Use of Z-Printer + post processing

The Z-Printer builds the prototype by making many thin cross sections of the model. A printerhead moves around the layer to deposit liquid binding material. A thin layer of powder is spread on top of this layer, and the process repeats. The exess powder is automaticly removed by the machine. Main advantage of using this method is the possibility to add color to the product. This allows you to representate different materials held by the product.
The use is very easy, just load your .STL file in the Z-Print software and follow the instructions. The image bellow provides clear instructions of how to use the software.

After the printing is finished you start with removing powder around the printed part. This work is very precise and should be done with a soft brush. Once you have brushed away all surrounding powder you can take out the printer part and move it into the depowdering station. Here we use an air-blower to blow away the remaining powder. Once all the powder has been removed the epoxy can be applied. This is needed to give the product it's strength. Finally let the product dry and eventually you have your final product. The whole process can be watched in the following video.

Using the Roland 650

The Roland 650 is a milling machine for rapid prototyping. The Roland 650 offers engineers and designers the opportunity to quickly and inexpensively turn concepts into three-dimensional prototypes, eliminating costly outsourcing. MODELA Player 4 is a CAM software application that can be used with the Roland 650. It is used to generate proportional 3D scaling, identify milling direction and to automatically generate and display the tool path. MODELA Player 4 supports tool changing when used with the Automatic Tool Changer (ATC) and automatic side cutting when used with the Rotary Axis Unit. To use the program you do as follow.

First export your model in your modeling software to a STL file, open this file in MODELA Player 4. There are three different views available. With the button aimed at with the arrow in the image below you can adjust from which sides the object should be cut.

Adjust the basic settings by changing the material, the scale, and the point of origin.

In the options window below you can set up the depth of the model.

The other tab shows the cutting angle

And the last one defines the cutting area.

As soon as these basic settings are set up, you can start adding milling actions. It depends on the product if a preparation milling is needed. When the surface is very complex, a preparation mill is recommended. In the left window below you can choose the type of action, preparation or finishing. The right window shows the cutting surface.

In the next window you can set up the dimensions of the product. This gives the possibility to cut the object only for a certain height, length or width. This is useful for very large parts.

The next window gives you the option to set up the cutting direction. 

In this last window you set up the parameters for the milling it self. You can adjust X and Y speed, rotation speed, cutting height, cutting intervals and marges. 

Finally you can start the processes by clicking on the button in the bottom right. The different cutting actions are performed consecutive.

Car Survey

To determine which car we are going to prototype we made a survey, to compare the cars of the groupmembers. Our group consists 4 members, we placed the following images at the survey, showing each car one by one.

Car 1

Car 2



Car 3

 

Car 4

 The images were followed by five questions, to examine the quality of the car. The questions were as follow:

1. Which car looks the fastest?
2. Which car seems to be the most safe?
3. Which car has the best looks?
4. Which car seems to be the most solid/durable?
5. Which car seems to be the most comfortable?

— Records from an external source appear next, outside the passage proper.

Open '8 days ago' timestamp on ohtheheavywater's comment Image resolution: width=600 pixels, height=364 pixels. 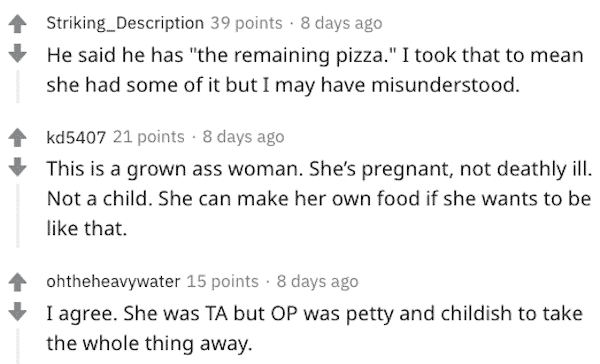click(x=318, y=282)
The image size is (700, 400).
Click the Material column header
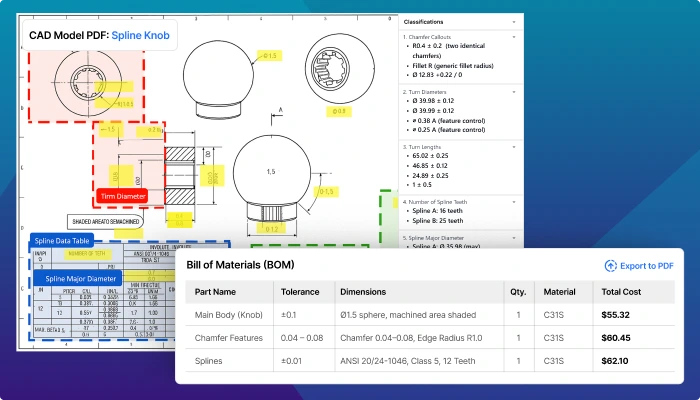coord(559,292)
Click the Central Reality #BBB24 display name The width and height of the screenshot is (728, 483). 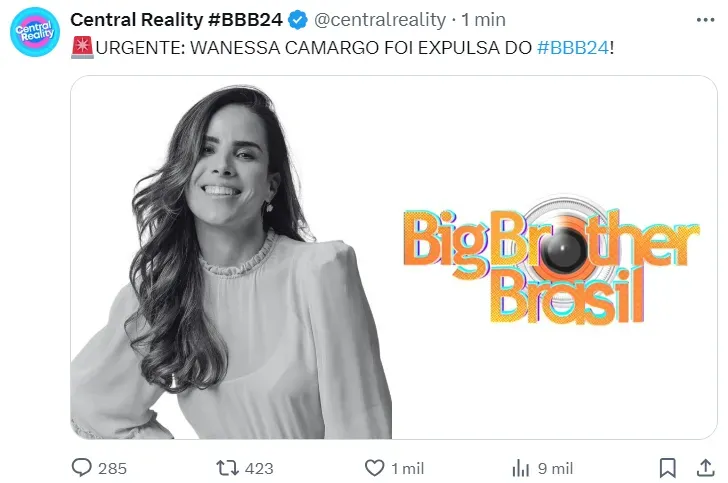point(176,20)
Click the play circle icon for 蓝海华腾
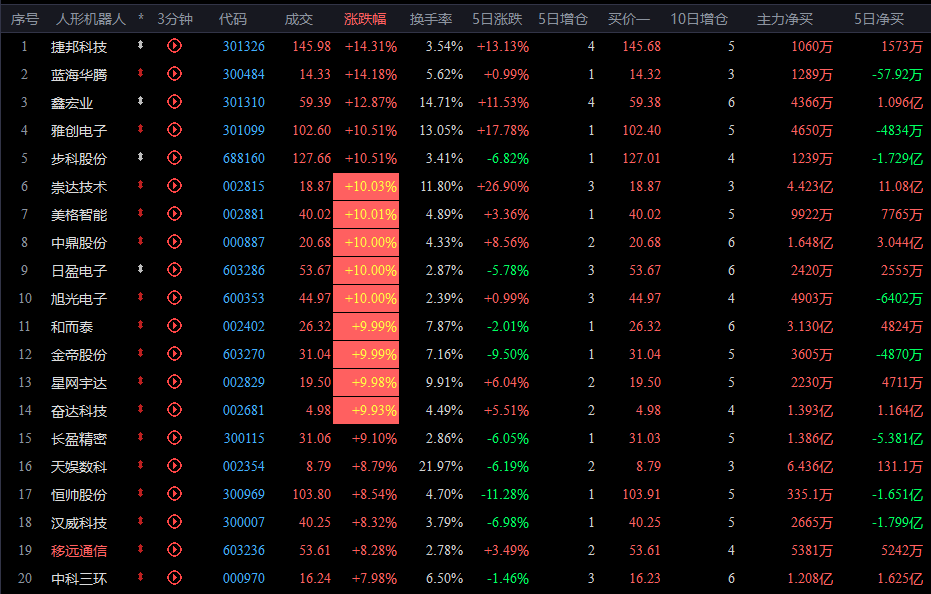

For each question the questioned had to choose one of the 4 cars. Each time the car had been chosen resulted in one point for that car. The final results were as follow:

                Points               Percent
Car 1       29                     21.32 %
Car 2       28                     20.59 %
Car 3       42                     30.88 %
Car 4       37                     27.21 %

It appears that my car, car 3, has won.

Viscam Analysis

With the program called VisCam you can check your model on errors. It examines flipped traingles, unmatched edges, overlaps, etc. There still has to be done some work, because the errors shouldn't be more than 800.

Car-renders

Car model progress

Below you can see the recent progress of my car model.

Using Dr. Picza

Dr. Picza is used in combination with the Roland MDX-15, a machine to scan small products up to dimensions of 152 x 101 x 60 (mm). This scan method is mainly used for reverse engineering. To begin scanning, connect the MDX-15 and start the Dr. Picza software. The main settings window looks like the following image.

The X, Y, and Z fields define the resolution of the scan. From 5.0 mm up to 0.05 mm. In other words this is the amount of displacement between each scan line. After setting the resolution you can adjust the scan area to match your product. Enter values for the X and Y dimensions of your product, and use the Z-Limit to indicate the highest point of your product. When this setup is done, you are able to start the scan. The Roland MDX-15 is able to scan at 4 to 15 mm per second.

When the scan is complete, you can export the file and open it in any popular software program, like SolidWorks, 3D Studio Max or Rhinoceros. The exportable fileformats are DXF, VRML, STL, 3DMF, IGES, Grayscale, Point Group and BMP.